**What the exercise asks**.
Beginning with the line that contains "Given: Click the upper saturated white star", copy each subsequent line of the data below through the last one, including both ends but not the pictures.

──────── Available data ────────

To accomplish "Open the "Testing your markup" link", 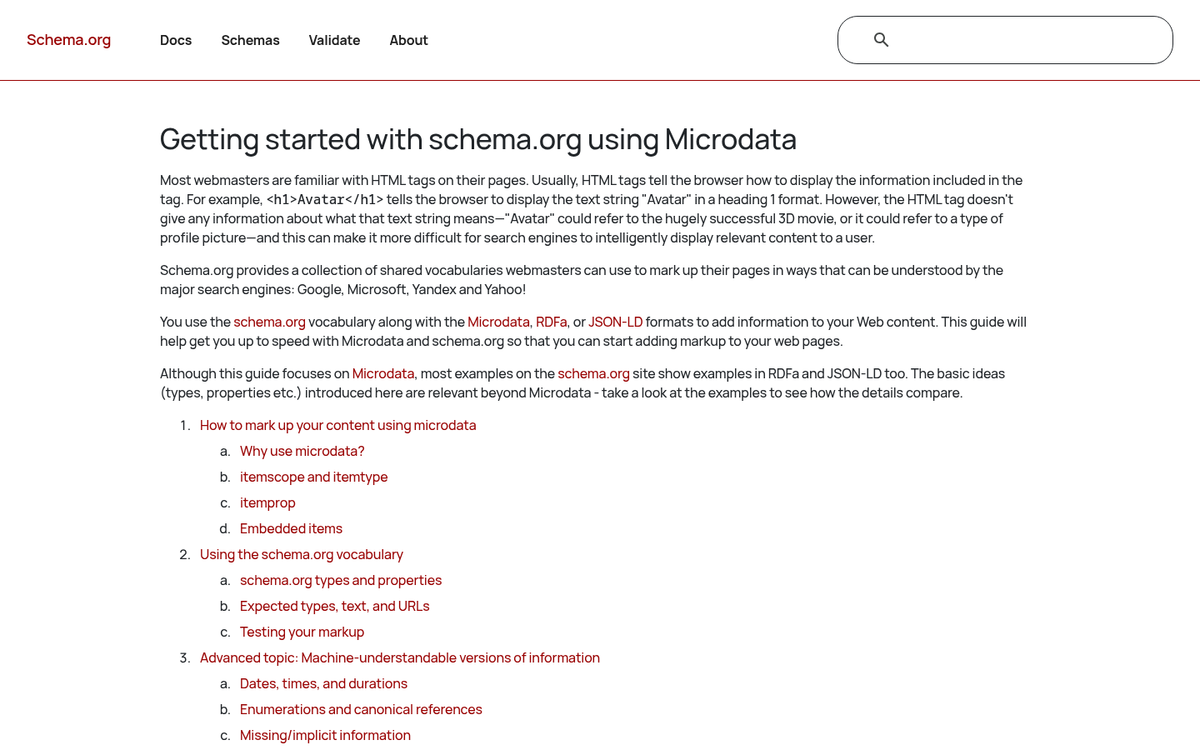I will click(x=302, y=632).
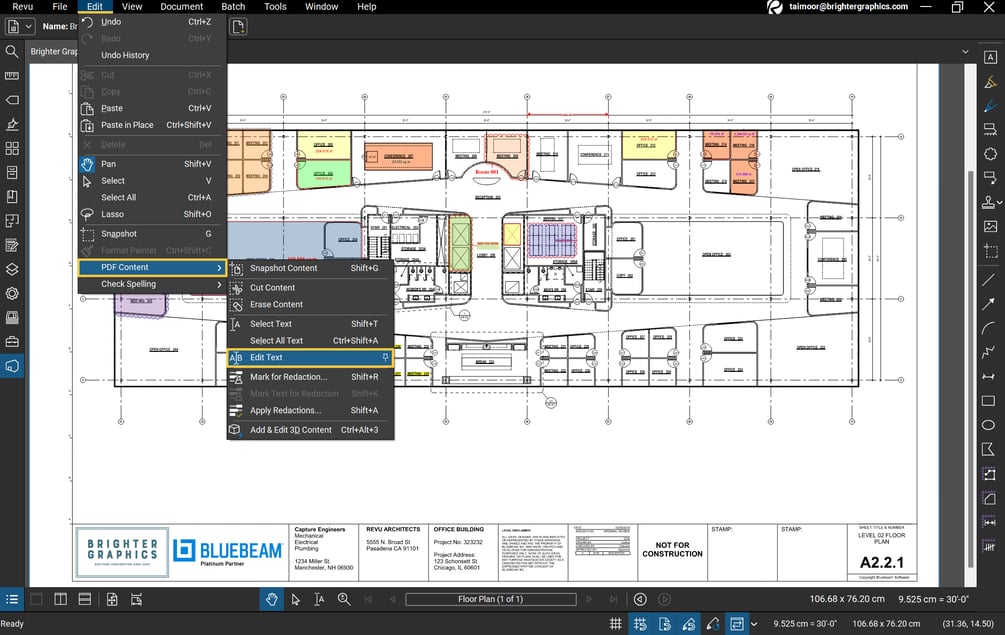Select the Zoom tool in the bottom toolbar

click(343, 600)
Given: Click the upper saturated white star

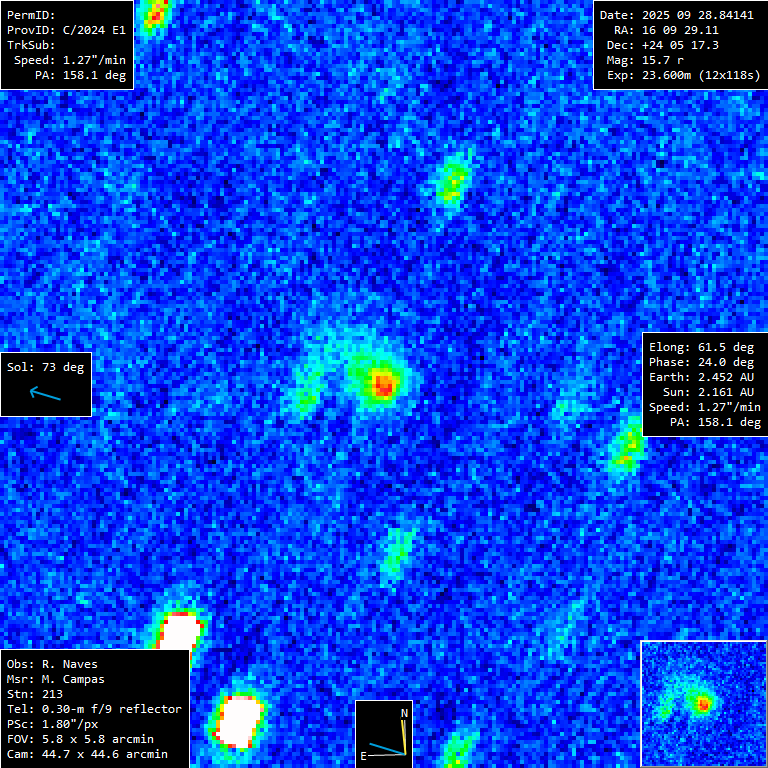Looking at the screenshot, I should tap(180, 632).
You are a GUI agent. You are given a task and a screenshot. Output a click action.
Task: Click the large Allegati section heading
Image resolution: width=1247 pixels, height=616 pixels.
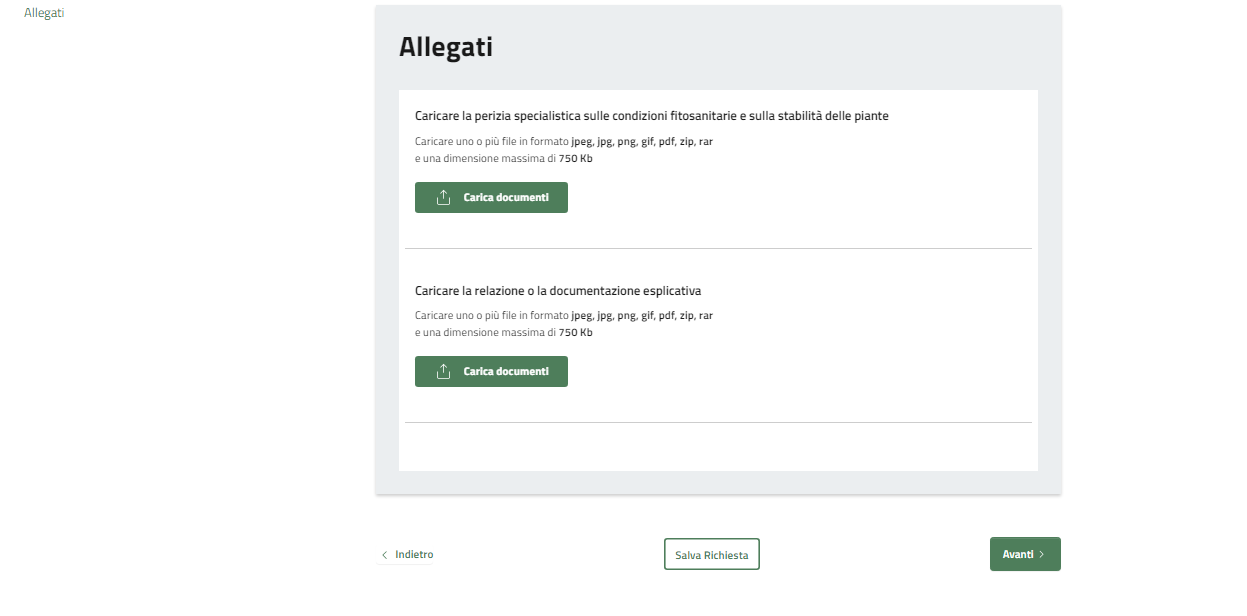tap(445, 47)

────────

**Answer below**.
Given: Click the upper saturated white star

Looking at the screenshot, I should tap(180, 632).
You are a GUI agent. You are given a task and a screenshot. Output a click action.
Task: Click the large Allegati section heading
Image resolution: width=1247 pixels, height=616 pixels.
tap(445, 47)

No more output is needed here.